LISTED ENTRIES below:

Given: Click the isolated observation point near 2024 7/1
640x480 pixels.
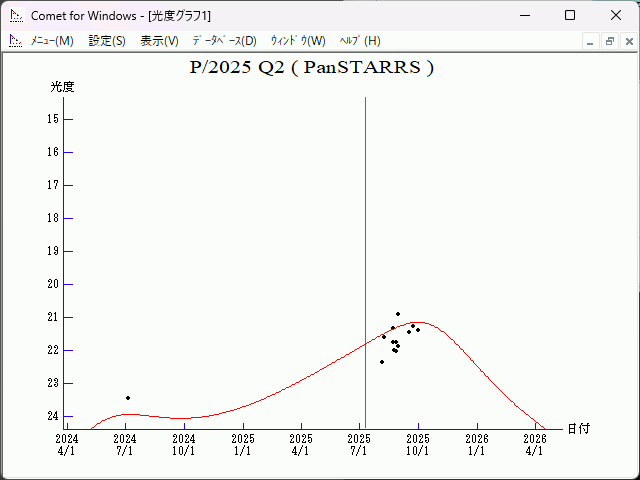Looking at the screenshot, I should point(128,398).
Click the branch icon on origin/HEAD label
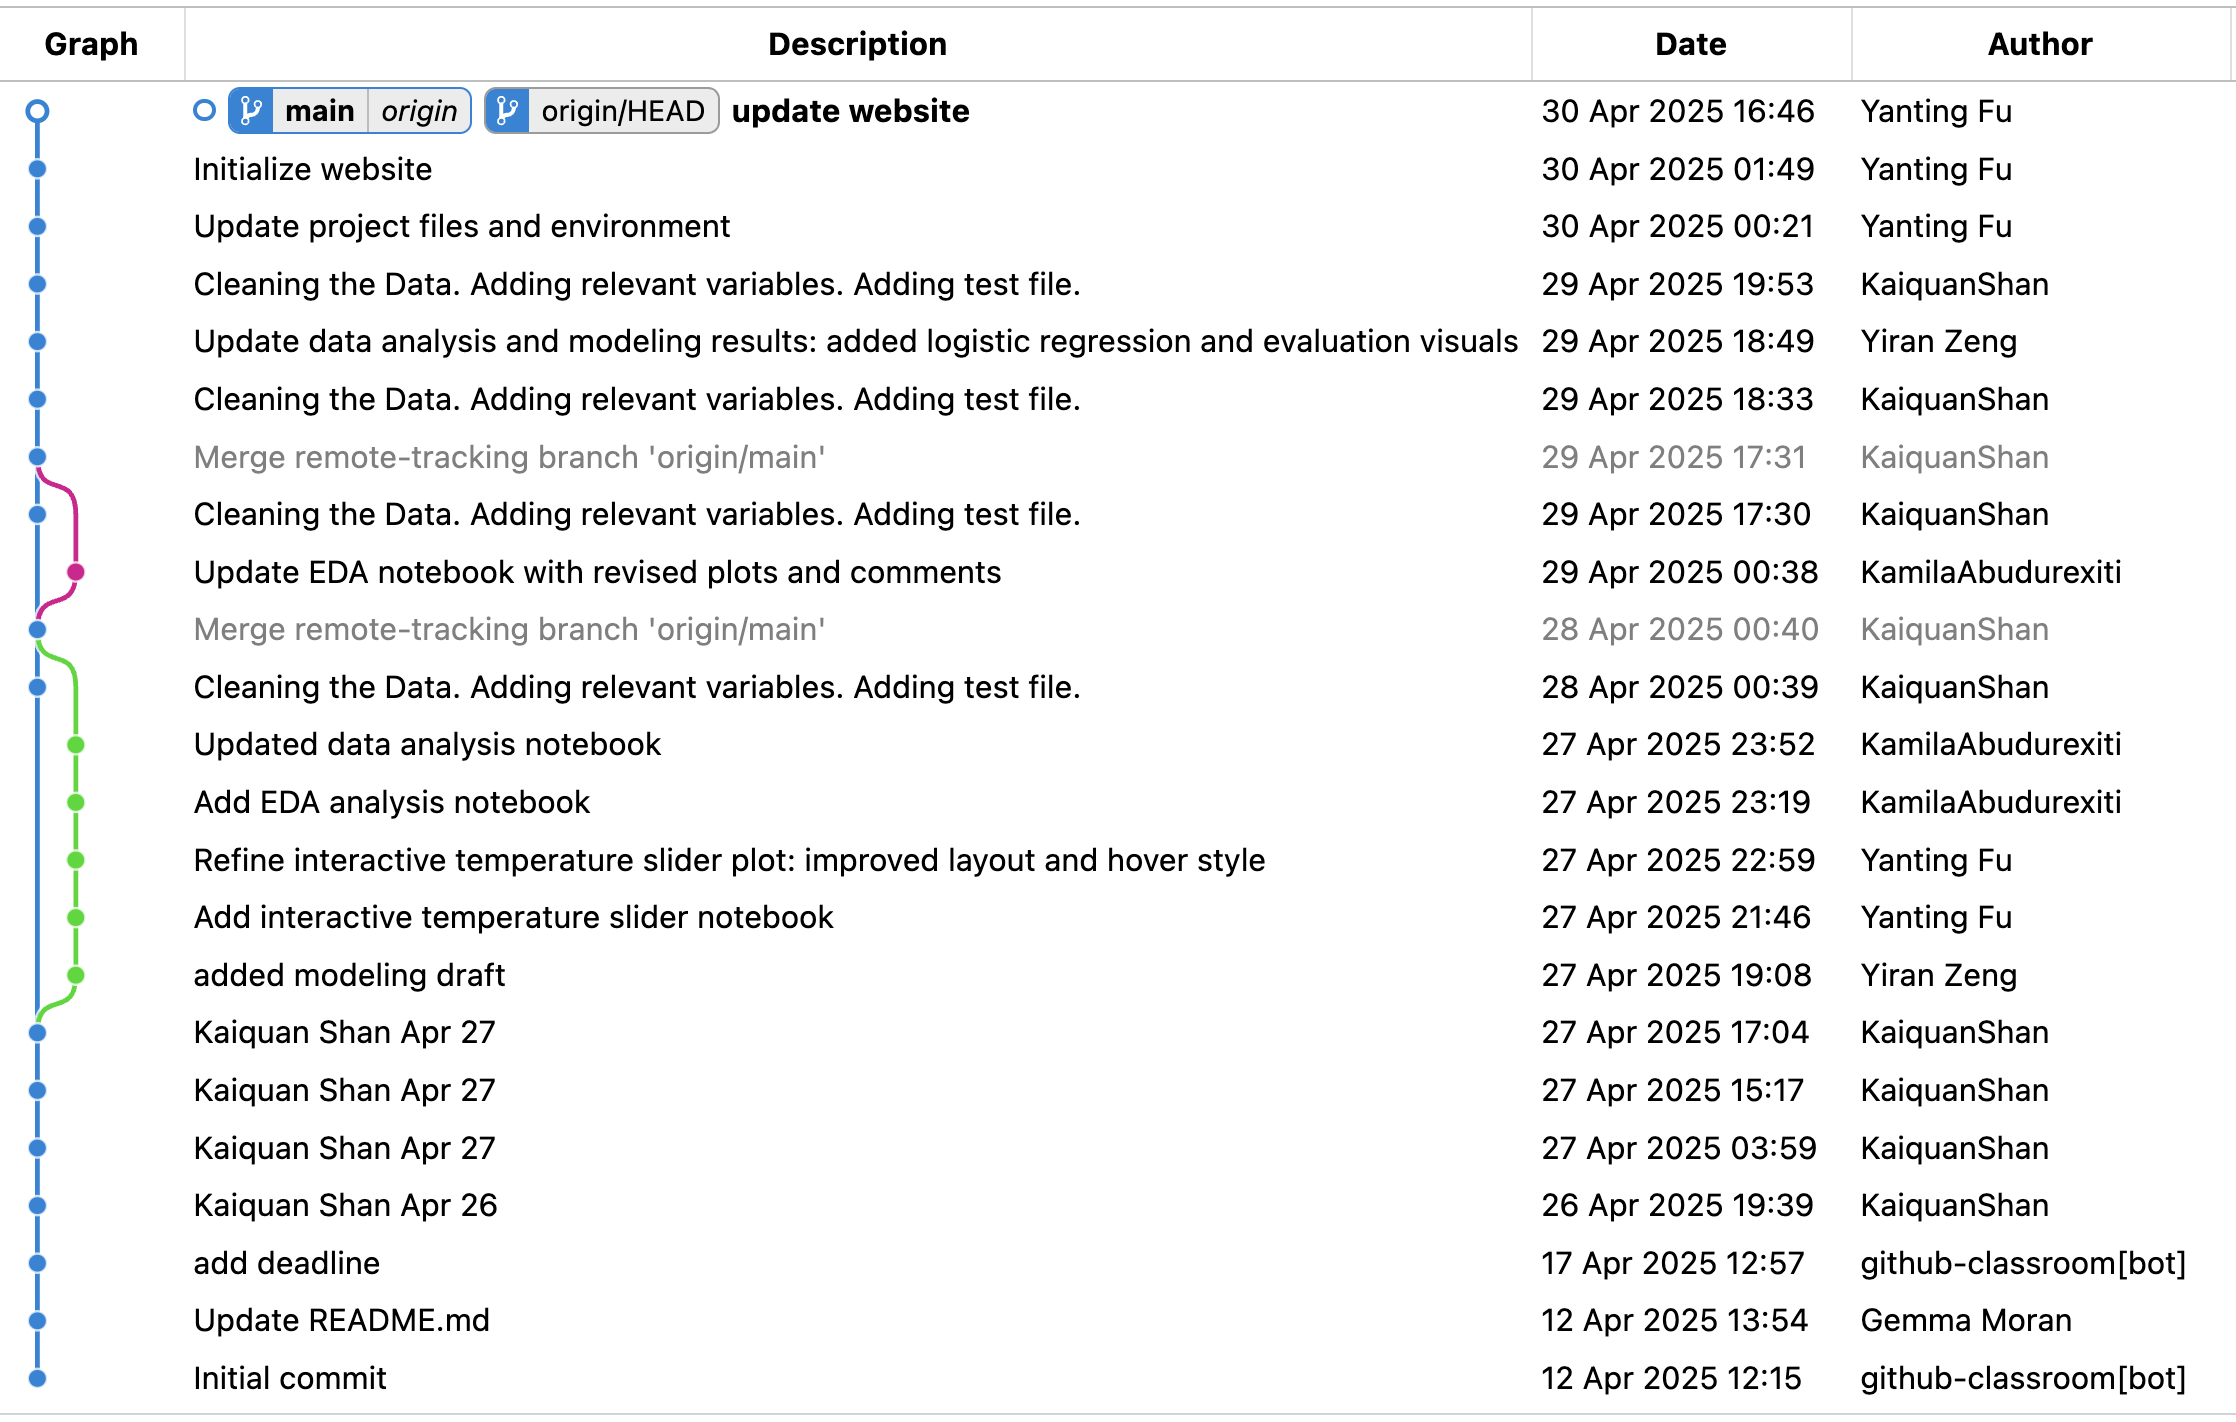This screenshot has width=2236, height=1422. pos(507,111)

End of LISTED ENTRIES.

EXERCISE: Word-for-word transcription: the whole listing, with images excluded.

PROBLEM SOLUTION:
Given: Click the isolated observation point near 2024 7/1
640x480 pixels.
Looking at the screenshot, I should point(128,398).
Click the branch icon on origin/HEAD label
This screenshot has width=2236, height=1422. pos(507,111)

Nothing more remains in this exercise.